Dalam sambutannya, Bupati menyampaikan ucapan selamat kepada seluruh jajaran pengurus Persatuan Pensiunan Indonesia (PPI) yang baru dikukuhkan, baik di tingkat kabupaten maupun kecamatan. Ia berharap amanah organisasi dijalankan dengan penuh tanggung jawab, integritas, dan semangat kebersamaan.
Peran Strategis PPI Kecamatan dalam Pembangunan
Bupati Ciamis menilai PPI Kecamatan memiliki fungsi penting sebagai wadah silaturahmi dan ruang kolaborasi para pensiunan. Melalui organisasi ini, para anggota dapat saling bertukar gagasan serta memperkuat kontribusi nyata di tengah masyarakat.
“PPI ini menjadi ruang bagi bapak dan ibu untuk tetap bersilaturahmi dan berkolaborasi, sehingga aktivitas dan pengalaman yang dimiliki dapat terus bermanfaat,” ujarnya.
Menurutnya, pengalaman panjang para pensiunan merupakan modal sosial yang sangat berharga. Oleh sebab itu, keberadaan PPI di setiap kecamatan diharapkan mampu menjadi motor penggerak kegiatan positif dan produktif.
Pengabdian Tidak Mengenal Batas Usia
Lebih lanjut, Bupati mengakui pemerintah daerah masih membutuhkan bimbingan serta masukan dari para pensiunan. Keahlian dan wawasan yang dimiliki dinilai tetap relevan untuk mendukung program pembangunan daerah.
Ia juga mendorong agar ilmu yang dimiliki tidak berhenti setelah pensiun. Para anggota PPI diharapkan aktif membimbing masyarakat, khususnya generasi muda, agar tumbuh dengan karakter dan nilai yang kuat.

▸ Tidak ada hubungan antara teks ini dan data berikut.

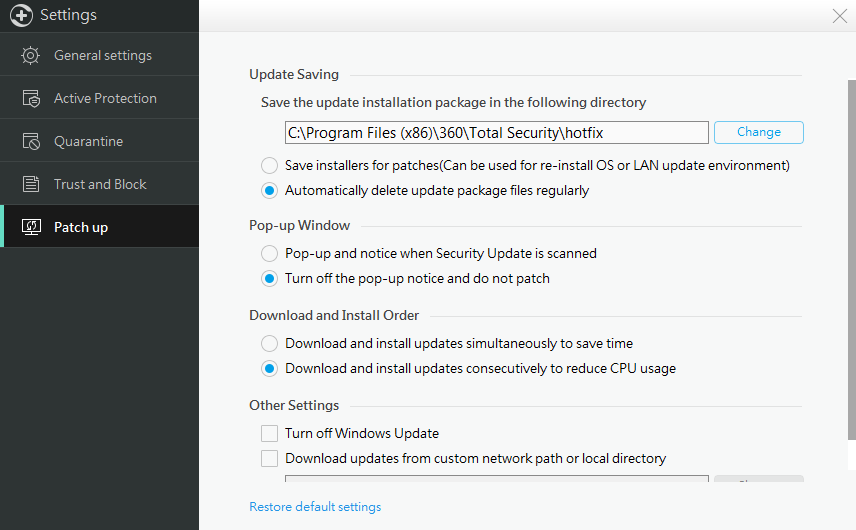Click the Trust and Block icon

pos(31,185)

“Ilmu yang dimiliki jangan berhenti sampai pensiun. Teruslah membimbing masyarakat, terutama generasi muda, agar mereka tumbuh dengan nilai-nilai positif,” tambahnya.
Pada akhir sambutan, Bupati Ciamis menegaskan bahwa pengabdian sejati tidak dibatasi usia. Semangat melayani bangsa dan daerah, menurutnya, harus terus dijaga sepanjang hayat.
“Harus ada tekad untuk mengabdi sampai akhir hayat. Insyaallah, pengabdian itu akan menjadi amal kebaikan bagi kita semua,” pungkasnya.